Needed from the data below: every line from the one with "You are a computer-use agent. Viewport: 342px" up to and including the one with "This screenshot has height=1414, width=1676.", repeated exactly and with nothing else.

[STUDY MATERIAL — start]

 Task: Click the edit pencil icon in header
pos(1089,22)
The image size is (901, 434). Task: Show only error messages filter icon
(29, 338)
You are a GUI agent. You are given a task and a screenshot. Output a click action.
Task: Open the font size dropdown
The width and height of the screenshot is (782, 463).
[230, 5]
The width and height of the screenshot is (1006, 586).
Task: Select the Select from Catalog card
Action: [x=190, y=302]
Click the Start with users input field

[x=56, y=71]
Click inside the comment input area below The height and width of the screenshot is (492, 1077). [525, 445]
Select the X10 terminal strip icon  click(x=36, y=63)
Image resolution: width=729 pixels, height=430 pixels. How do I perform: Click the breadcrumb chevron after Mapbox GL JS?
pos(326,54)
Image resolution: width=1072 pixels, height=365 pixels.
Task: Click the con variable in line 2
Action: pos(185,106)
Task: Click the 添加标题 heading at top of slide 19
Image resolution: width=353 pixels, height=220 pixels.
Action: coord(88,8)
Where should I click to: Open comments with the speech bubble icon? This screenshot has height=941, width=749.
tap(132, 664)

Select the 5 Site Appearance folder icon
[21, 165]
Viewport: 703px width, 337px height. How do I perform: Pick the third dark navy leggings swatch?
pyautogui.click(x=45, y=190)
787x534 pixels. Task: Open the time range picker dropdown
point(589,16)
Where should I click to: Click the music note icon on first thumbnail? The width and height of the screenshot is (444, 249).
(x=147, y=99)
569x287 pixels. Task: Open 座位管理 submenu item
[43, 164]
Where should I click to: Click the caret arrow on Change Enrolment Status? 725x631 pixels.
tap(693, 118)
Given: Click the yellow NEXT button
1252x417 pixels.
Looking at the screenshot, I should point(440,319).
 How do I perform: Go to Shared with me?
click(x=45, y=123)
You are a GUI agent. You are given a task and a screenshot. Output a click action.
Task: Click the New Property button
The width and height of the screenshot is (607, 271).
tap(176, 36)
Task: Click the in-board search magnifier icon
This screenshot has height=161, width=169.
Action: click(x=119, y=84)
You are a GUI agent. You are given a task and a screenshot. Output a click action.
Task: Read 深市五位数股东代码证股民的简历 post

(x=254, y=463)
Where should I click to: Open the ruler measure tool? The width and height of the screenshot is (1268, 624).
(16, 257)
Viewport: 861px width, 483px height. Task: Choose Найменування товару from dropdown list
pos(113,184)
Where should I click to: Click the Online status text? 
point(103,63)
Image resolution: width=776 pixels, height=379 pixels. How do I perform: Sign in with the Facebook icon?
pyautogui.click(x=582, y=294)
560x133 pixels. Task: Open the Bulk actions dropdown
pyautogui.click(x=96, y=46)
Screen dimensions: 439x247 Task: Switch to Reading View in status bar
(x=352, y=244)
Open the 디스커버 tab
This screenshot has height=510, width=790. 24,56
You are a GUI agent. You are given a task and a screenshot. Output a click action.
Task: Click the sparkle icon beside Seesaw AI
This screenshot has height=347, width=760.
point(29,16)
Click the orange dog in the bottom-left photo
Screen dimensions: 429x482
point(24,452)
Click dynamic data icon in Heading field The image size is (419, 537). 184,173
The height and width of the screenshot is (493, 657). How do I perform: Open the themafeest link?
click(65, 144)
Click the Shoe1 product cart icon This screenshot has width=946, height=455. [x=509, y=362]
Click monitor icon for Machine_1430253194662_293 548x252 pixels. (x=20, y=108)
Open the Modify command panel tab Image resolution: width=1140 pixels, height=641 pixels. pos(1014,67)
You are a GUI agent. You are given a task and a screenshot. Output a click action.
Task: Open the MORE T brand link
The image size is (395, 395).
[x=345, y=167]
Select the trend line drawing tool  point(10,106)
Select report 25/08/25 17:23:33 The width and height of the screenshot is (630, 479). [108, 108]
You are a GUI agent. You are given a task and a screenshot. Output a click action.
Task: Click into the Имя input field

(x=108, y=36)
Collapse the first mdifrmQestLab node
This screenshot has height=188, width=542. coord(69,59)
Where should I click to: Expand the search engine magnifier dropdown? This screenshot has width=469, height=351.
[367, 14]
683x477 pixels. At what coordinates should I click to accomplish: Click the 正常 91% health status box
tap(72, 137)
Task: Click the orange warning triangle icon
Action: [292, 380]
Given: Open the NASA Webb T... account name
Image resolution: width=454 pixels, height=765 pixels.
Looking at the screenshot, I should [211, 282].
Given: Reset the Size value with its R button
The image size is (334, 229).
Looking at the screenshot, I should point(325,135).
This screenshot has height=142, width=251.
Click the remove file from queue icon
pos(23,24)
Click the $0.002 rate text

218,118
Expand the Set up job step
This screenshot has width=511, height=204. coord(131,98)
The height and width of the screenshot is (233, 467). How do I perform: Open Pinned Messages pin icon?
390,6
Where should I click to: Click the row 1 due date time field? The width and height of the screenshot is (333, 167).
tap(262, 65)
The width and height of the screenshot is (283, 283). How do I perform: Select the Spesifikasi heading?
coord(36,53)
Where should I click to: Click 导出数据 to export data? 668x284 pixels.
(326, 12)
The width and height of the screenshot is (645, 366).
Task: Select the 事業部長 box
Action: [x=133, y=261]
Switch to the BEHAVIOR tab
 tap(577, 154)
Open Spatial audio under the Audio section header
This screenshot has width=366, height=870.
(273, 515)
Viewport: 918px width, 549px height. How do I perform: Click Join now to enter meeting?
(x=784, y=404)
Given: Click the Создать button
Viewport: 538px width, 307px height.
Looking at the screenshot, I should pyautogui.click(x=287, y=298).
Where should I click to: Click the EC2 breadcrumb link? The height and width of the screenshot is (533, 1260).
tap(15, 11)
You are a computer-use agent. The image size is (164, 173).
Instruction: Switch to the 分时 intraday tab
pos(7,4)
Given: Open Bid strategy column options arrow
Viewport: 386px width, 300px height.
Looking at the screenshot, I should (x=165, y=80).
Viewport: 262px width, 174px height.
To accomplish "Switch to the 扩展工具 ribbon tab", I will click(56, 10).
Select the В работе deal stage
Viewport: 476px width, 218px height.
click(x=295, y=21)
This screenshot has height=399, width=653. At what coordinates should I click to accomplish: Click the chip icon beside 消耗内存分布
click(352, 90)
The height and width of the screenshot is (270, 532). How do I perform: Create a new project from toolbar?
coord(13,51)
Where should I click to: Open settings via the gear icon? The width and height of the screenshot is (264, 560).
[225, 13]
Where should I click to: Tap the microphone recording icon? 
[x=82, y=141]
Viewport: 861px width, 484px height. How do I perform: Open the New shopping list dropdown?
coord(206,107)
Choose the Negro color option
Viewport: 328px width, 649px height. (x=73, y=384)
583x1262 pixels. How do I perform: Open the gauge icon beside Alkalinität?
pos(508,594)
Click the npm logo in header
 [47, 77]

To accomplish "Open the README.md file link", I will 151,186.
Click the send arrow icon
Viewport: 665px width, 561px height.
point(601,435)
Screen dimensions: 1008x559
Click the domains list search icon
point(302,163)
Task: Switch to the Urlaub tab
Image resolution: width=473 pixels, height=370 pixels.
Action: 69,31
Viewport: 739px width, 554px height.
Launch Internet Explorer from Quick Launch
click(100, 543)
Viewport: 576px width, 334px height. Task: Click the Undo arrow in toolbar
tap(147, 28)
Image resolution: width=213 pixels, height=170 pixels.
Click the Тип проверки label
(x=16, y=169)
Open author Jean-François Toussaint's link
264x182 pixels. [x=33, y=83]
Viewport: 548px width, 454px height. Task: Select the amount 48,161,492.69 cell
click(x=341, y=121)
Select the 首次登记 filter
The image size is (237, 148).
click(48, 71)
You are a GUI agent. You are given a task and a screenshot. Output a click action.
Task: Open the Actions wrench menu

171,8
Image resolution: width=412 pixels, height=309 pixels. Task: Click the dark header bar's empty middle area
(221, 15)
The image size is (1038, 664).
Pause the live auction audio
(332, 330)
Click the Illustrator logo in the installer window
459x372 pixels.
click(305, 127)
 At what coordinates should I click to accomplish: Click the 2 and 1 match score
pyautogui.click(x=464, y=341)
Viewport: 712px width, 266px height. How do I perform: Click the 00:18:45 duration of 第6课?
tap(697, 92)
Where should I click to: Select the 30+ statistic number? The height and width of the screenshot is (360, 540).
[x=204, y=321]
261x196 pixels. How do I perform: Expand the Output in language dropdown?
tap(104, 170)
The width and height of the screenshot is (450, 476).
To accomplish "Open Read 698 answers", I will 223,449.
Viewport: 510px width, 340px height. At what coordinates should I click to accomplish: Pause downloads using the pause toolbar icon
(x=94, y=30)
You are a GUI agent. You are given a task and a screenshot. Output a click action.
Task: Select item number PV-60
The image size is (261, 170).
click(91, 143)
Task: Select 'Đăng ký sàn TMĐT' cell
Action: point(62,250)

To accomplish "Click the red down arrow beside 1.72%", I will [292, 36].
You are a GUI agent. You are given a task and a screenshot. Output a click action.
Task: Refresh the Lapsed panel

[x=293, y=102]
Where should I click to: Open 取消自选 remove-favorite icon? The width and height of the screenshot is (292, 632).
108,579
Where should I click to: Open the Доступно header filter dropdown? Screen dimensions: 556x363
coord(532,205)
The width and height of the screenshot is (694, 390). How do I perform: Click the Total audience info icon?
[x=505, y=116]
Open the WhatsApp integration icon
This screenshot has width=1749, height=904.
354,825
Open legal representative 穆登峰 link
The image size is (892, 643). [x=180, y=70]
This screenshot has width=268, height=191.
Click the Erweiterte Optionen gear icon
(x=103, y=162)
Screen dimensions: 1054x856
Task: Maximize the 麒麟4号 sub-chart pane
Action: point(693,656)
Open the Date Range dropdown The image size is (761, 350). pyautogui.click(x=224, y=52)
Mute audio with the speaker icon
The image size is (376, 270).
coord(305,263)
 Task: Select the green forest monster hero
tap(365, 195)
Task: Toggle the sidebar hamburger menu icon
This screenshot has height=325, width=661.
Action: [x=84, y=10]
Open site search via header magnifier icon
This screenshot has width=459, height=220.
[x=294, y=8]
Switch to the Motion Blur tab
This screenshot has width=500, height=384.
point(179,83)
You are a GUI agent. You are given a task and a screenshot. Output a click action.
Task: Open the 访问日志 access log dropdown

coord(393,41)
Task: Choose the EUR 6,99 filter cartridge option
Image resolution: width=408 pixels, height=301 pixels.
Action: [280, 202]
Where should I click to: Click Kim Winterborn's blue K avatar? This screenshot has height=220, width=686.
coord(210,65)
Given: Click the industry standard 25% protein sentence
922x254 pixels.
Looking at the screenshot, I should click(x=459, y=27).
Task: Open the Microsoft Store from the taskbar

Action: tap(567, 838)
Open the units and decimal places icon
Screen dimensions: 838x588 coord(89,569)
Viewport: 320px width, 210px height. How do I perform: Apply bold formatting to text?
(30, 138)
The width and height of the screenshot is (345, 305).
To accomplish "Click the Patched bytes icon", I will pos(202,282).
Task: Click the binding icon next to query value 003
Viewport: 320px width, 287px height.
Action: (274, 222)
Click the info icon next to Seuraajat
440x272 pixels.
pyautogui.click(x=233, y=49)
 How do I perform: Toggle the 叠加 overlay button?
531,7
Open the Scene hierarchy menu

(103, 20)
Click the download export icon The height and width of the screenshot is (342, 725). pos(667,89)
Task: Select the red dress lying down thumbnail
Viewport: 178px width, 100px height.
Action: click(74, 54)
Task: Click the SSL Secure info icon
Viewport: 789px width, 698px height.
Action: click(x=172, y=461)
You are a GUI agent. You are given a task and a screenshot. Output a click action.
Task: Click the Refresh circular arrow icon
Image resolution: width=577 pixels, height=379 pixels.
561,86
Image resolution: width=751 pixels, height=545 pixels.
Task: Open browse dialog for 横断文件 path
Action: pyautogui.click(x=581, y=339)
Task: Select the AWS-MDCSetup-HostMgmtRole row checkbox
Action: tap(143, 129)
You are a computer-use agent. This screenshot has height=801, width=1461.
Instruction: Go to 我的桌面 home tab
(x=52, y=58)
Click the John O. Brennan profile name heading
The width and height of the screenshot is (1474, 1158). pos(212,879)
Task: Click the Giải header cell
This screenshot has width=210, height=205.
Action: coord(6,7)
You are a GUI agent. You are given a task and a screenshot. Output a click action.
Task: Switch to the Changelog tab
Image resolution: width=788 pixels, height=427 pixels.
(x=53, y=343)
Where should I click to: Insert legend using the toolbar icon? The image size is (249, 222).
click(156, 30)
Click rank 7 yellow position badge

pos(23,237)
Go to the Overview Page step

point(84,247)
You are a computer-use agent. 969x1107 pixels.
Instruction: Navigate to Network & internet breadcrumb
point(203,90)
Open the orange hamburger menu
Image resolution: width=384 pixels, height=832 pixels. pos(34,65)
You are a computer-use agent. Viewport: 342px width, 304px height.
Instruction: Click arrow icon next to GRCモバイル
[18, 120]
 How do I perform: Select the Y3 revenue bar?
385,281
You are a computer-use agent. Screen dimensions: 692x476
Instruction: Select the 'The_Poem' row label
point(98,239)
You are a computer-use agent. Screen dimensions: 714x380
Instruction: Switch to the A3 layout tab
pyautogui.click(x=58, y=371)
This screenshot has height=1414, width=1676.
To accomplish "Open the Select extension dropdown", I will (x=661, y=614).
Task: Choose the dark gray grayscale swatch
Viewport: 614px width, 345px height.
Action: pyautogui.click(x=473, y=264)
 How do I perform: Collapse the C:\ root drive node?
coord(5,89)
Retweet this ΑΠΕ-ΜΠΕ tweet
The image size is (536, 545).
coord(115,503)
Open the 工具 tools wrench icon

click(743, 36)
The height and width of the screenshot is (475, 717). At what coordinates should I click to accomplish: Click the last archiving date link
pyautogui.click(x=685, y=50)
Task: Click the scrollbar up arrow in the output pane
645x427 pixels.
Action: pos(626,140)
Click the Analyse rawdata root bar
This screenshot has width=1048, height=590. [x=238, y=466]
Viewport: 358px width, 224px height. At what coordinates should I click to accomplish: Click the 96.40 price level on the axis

[STUDY MATERIAL — finish]

• _COMPLETED EXERCISE_:
You are a computer-use agent. Viewport: 342px width, 304px height.
Instruction: Click arrow icon next to GRCモバイル
[18, 120]
 How do I perform: Select the Y3 revenue bar?
385,281
You are a computer-use agent. Screen dimensions: 692x476
Instruction: Select the 'The_Poem' row label
point(98,239)
You are a computer-use agent. Screen dimensions: 714x380
Instruction: Switch to the A3 layout tab
pyautogui.click(x=58, y=371)
This screenshot has height=1414, width=1676.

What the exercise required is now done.